In mapping case 3, the read 402c is treated to generate treated read 406c—where some instances of C in the read are transformed to T and others are not corresponding to whether or not the given C is methylated or unmethylated. The treated read 406c can be compared to reference 404c which is unmodified from a typical genome reference similar to reference 404a and 404b described. Comparison can be performed by, e.g., the comparison engine 114 of FIG. 1. The treated read 406c compared to the reference 404c results in 1 mismatch. The treated read 406c can also be compared to other references—e.g., modified reference 408b where Cs are transformed to T and modified reference 410 where Cs are transformed to T except in CpG regions.
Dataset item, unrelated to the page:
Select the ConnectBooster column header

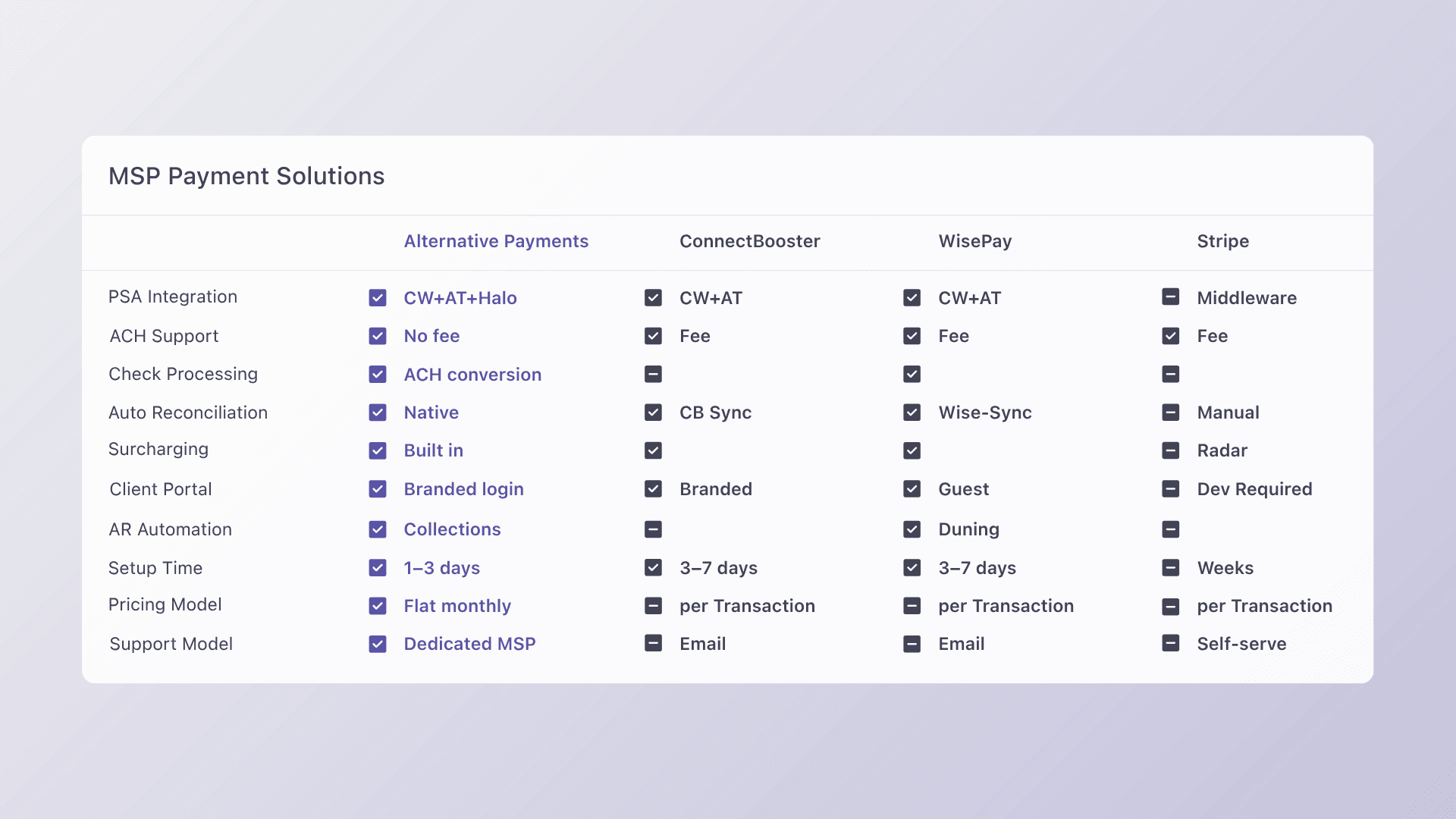750,241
The former comparison results in 2 mismatches while the latter results in 0. In the context of FIG. 1, the control unit 104 could select modified reference 410 for compressing a mapping of the treated read 406c because it has fewer mismatches than the other reference used.

FIG. 5 is a diagram showing an example variant call format (VCF) code snippet. The diagram shows “REF” and “ALT” columns which exist in prior versions of VCF and are not suitable for reporting methylation—e.g., because such existing columns require specific data formats that are incompatible with methylation reporting, such as requirements to only include “A”, “C”, “G”, “T”, “N”, or “.” characters. The diagram includes “INFO”, “FORMAT”, and genotype (e.g., “NA00001”, “NA00002”, and “NA00003”) columns which can be used to report methylation information with new tags. The tag in the “INFO” column can be used to mark nucleotides on REF and ALT alleles, for which methylation level is reported. The tag in the “FORMAT” column with respective content in the genotype (“NA00001”, “NA00002”, and “NA00003”) fields can be introduced to report various methylation information, such as methylation level (μ), total number of reads covering a cytosine (n), difference of methylation levels on opposite strands for a CpG dinucleotide (δ), probability that this difference is zero (p), hemi-methylation level (h) with respective probability (p_h) that hemi-methylation level is zero.
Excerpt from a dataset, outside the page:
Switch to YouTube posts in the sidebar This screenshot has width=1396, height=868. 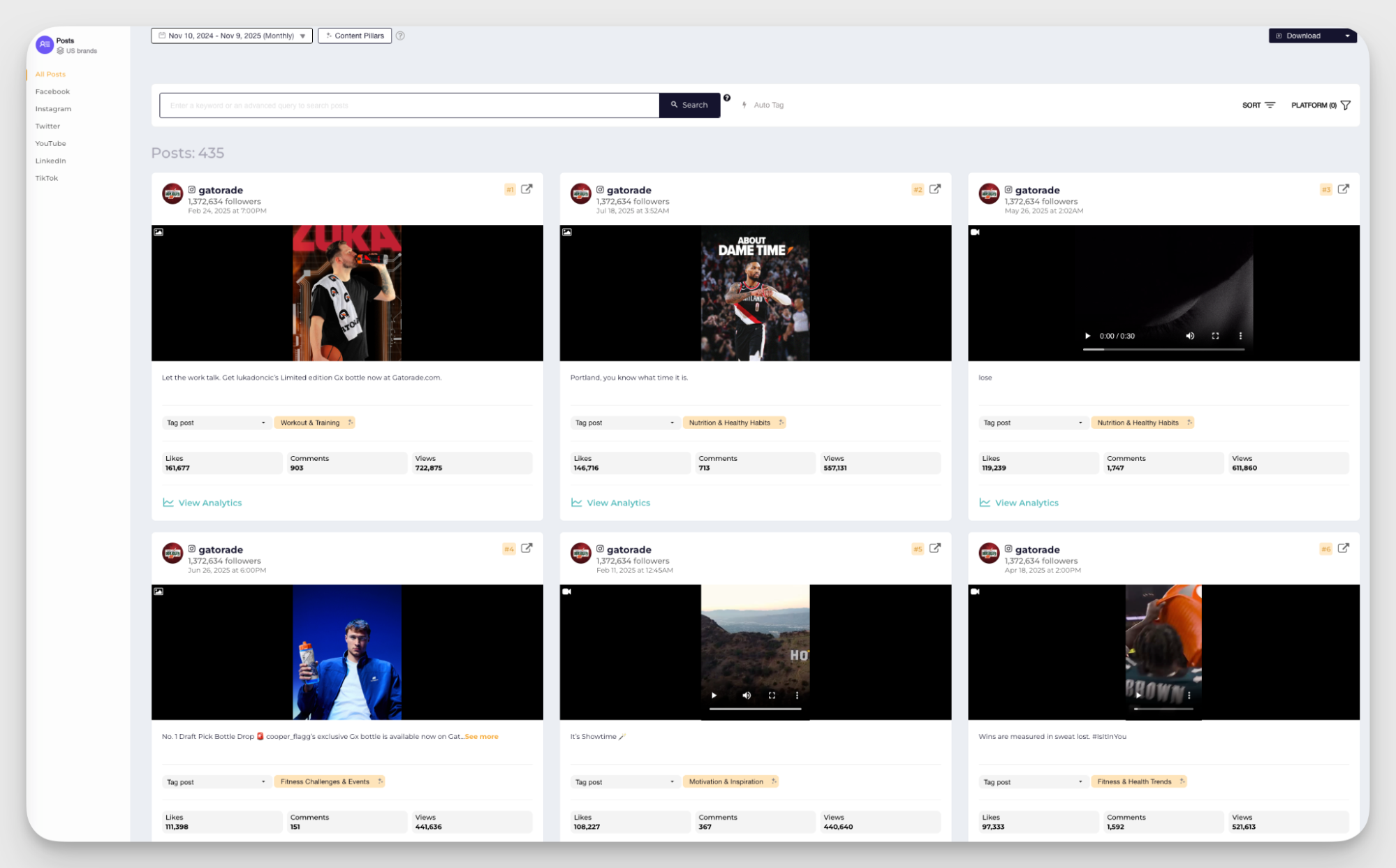[50, 143]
By combining methylation information with variant identification in a single data structure, the enhanced VCF effectively compresses the amount of data required to store, display, or process variant information with an indication of methylation type. The enhanced VCF improves variant methylation compression by (i) enabling storage of methylation per variant—e.g., 5-methylcytosine, 5-hydroxymethylcytosine, N6-methyladenine, N4-methylcytosine, or a combination of these among others can be stored together with other variant information to reduce duplication of associated genetic mapping information, (ii) enabling storage of multiple methylation states—e.g., for one or more variants, (iii) enabling storage of cytosine methylation information that overlaps with variants—e.g., in a CpG region, (iv) enabling simultaneous reporting of variant and methylation to reduce data transferring, storage, and related processing, and (v) enabling storage of allele-specific methylation data.

A number of implementations have been described. Nevertheless, it will be understood that various modifications may be made without departing from the spirit and scope of the disclosure. For example, various forms of the flows shown above may be used, with operations re-ordered, added, or removed.
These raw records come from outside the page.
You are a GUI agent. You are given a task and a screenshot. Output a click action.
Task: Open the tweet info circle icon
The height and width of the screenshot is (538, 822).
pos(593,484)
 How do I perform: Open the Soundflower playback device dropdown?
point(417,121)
Implementations of the subject matter and the functional operations described in this specification can be implemented in digital electronic circuitry, in tangibly-embodied computer software or firmware, in computer hardware, including the structures disclosed in this specification and their structural equivalents, or in combinations of one or more of them. Implementations of the subject matter described in this specification can be implemented as one or more computer programs, i.e., one or more modules of computer program instructions encoded on a tangible non-transitory program carrier for execution by, or to control the operation of, data processing apparatus. Alternatively, or in addition, the program instructions can be encoded on an artificially-generated propagated signal, e.g., a machine-generated electrical, optical, or electromagnetic signal, that is generated to encode information for transmission to suitable receiver apparatus for execution by a data processing apparatus. The computer storage medium can be a machine-readable storage device, a machine-readable storage substrate, a random or serial access memory device, or a combination of one or more of them.

The term “data processing apparatus” refers to data processing hardware and encompasses all kinds of apparatus, devices, and machines for processing data, including by way of example a programmable processor, a computer, or multiple processors or computers. The apparatus can also be or further include special purpose logic circuitry, e.g., an FPGA (field programmable gate array) or an ASIC (application-specific integrated circuit). The apparatus can optionally include, in addition to hardware, code that creates an execution environment for computer programs, e.g., code that constitutes processor firmware, a protocol stack, a database management system, an operating system, or a combination of one or more of them.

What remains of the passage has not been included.